A project billed as ground-breaking in terms of “green investments” in Greece moved forward on Wednesday with the signing of an MoU between the Greek government and Volkswagen AG to transform the Dodecanese island of Astypalaia into a more environmentally-friendly model community.
The project calls for electric vehicles, promotion and use of renewable energy sources and state-of-the-art driver-less mass transit, in what VW pledges will be a climate-neutral mobility model.
The proposed plan features incentives for trading in conventional vehicles for electric ones, with the target being 1,000 electric vehicles for roughly 1,500 internal combustion vehicles on the isle today.
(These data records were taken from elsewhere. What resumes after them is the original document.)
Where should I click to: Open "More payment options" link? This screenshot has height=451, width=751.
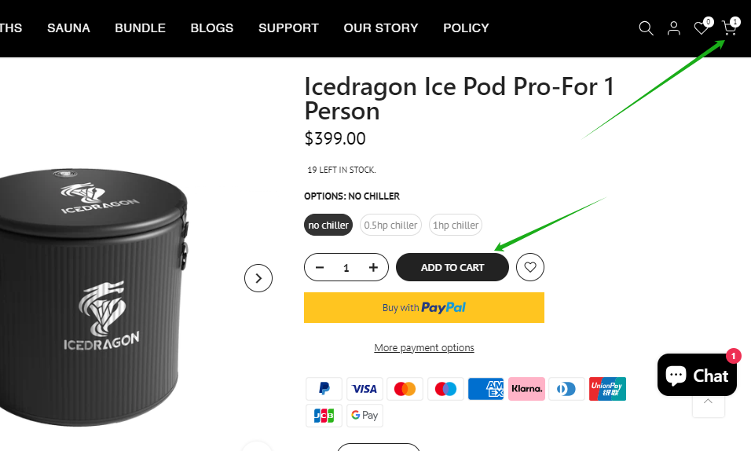424,347
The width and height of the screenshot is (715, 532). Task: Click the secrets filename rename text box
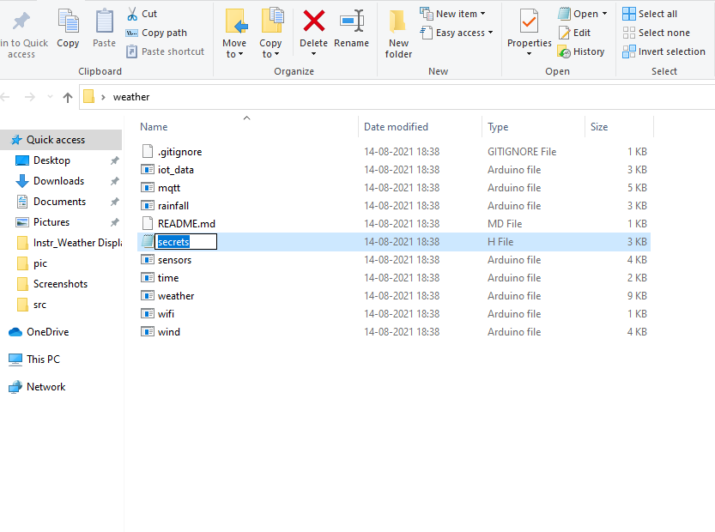tap(186, 242)
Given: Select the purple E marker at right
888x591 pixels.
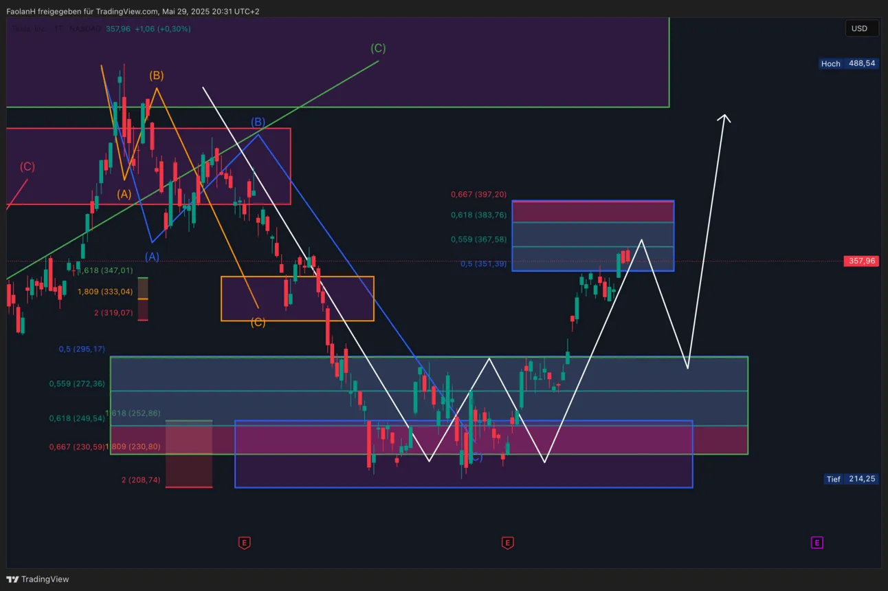Looking at the screenshot, I should tap(817, 543).
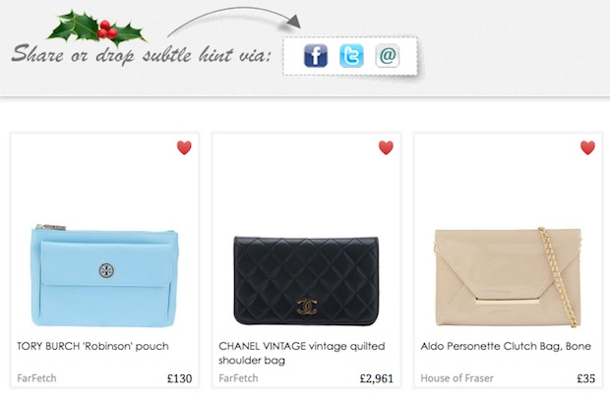This screenshot has height=395, width=610.
Task: Open the CHANEL VINTAGE quilted shoulder bag title
Action: click(302, 353)
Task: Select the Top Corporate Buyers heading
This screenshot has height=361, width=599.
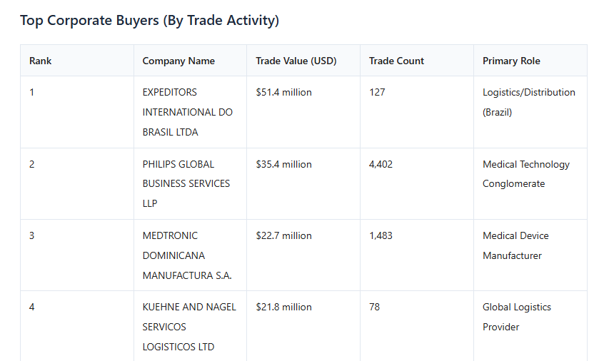Action: click(x=149, y=20)
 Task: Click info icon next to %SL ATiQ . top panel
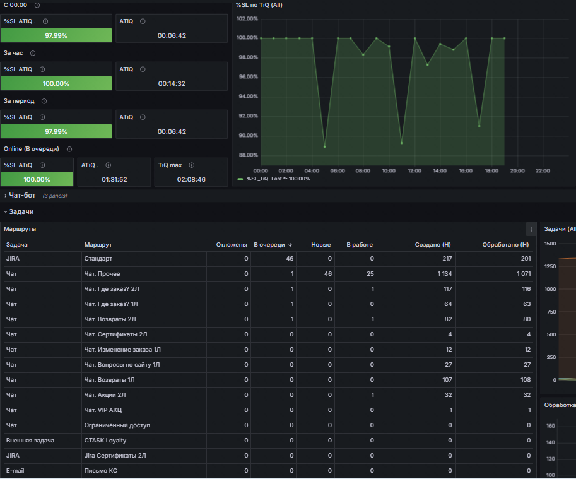point(45,21)
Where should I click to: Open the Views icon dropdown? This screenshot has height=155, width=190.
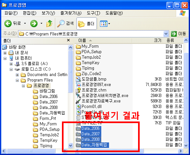click(x=105, y=24)
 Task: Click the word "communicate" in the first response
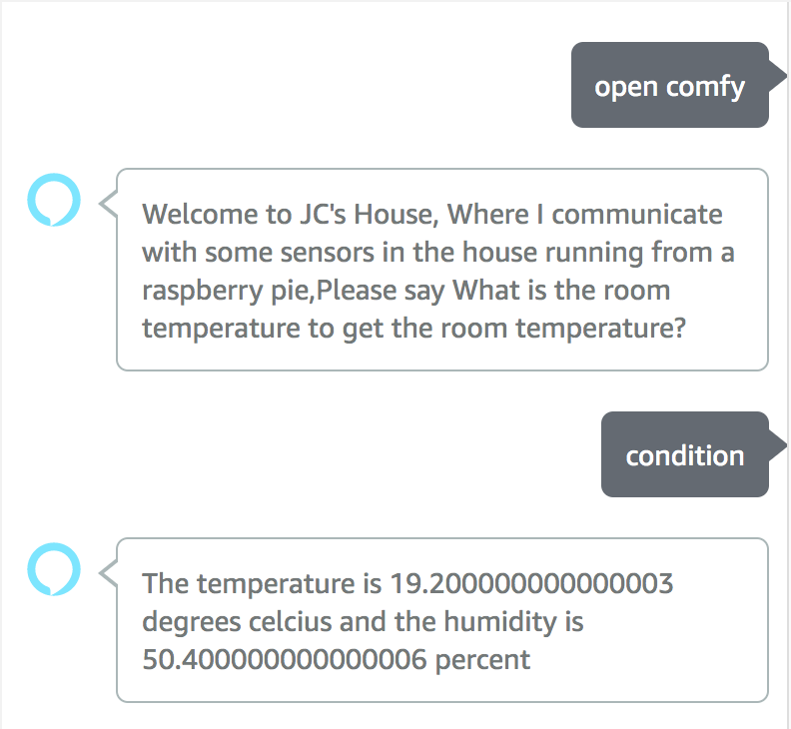(637, 215)
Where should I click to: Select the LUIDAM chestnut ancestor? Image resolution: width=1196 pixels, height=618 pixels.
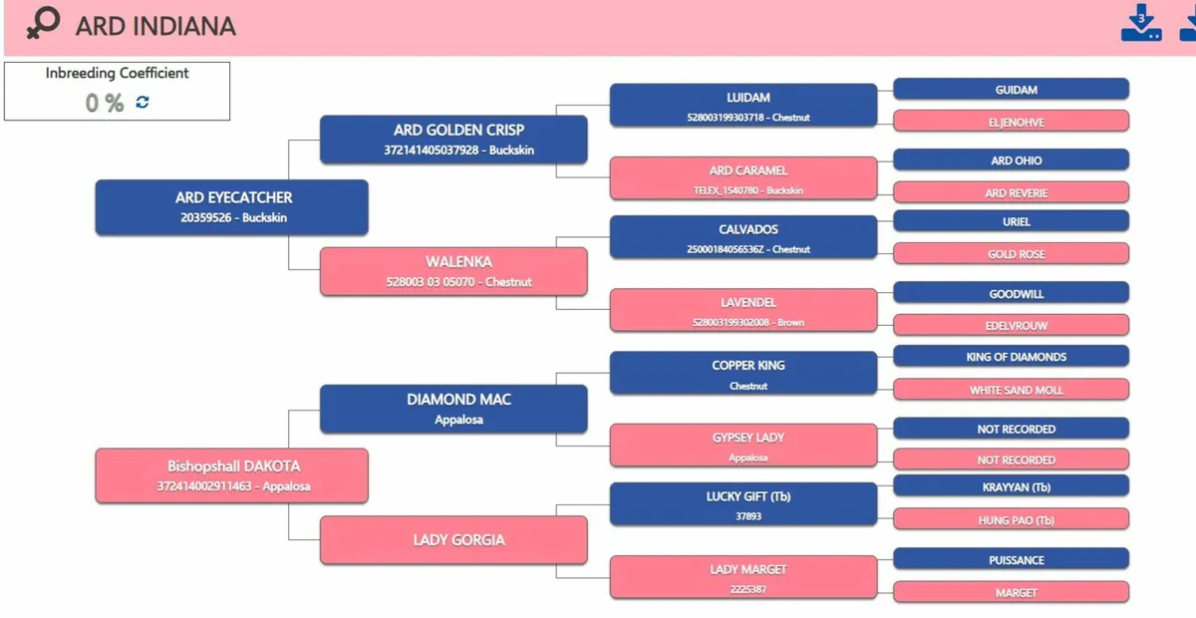coord(744,106)
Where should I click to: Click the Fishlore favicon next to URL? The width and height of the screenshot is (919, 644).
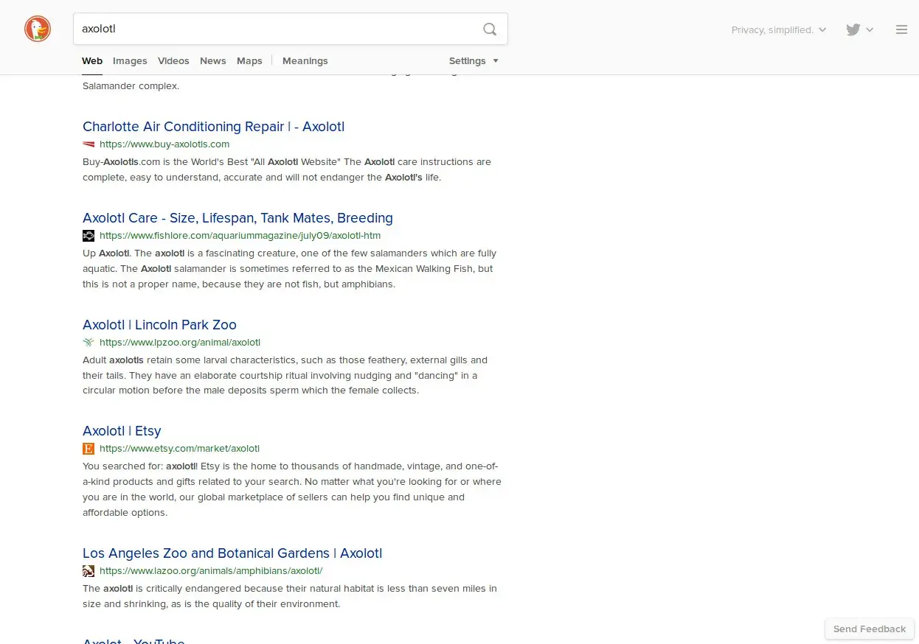(89, 236)
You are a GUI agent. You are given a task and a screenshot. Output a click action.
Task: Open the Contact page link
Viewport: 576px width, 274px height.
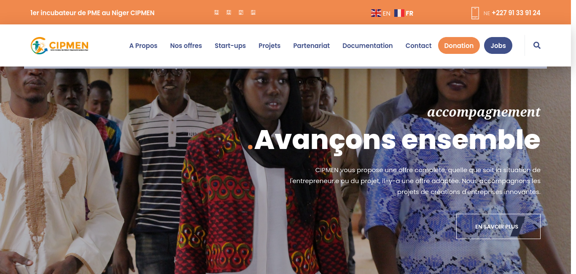point(418,45)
Additionally, public vehicles on the island – police cars, ambulances, municipal units – will be replaced with electric counterparts, with the assistance of VW Group.
Other highlights include the building of an island-wide network of charging stations, public transport requested via digital apps, and two-wheel e-mopeds.
The Greek state will be obliged to ensure the existence of high-quality road infrastructure – a challenge even on the most developed isles – excellent road sign coverage and sufficient data concerning traffic and weather conditions – the latter being prerequisites for driver-less transportation.
Astypalaia, among the less frequented Dodecanese islands with an all-year local population of approximately 1,300, is roughly 100 square kilometers in size. The annual number of visitors is given as 72,000, low compared to other better-known Greek island destinations in the Aegean.
At present only two buses offer public transportation, and then only in a small area of the island.
The island’s energy needs are covered exclusively from the use of fossil fuels.
Greek Prime Minister Kyriakos Mitsotakis participate via a conference call in Wednesday morning’s event, with the German auto giant represented by the chairman of its governing board, Herbert Diess.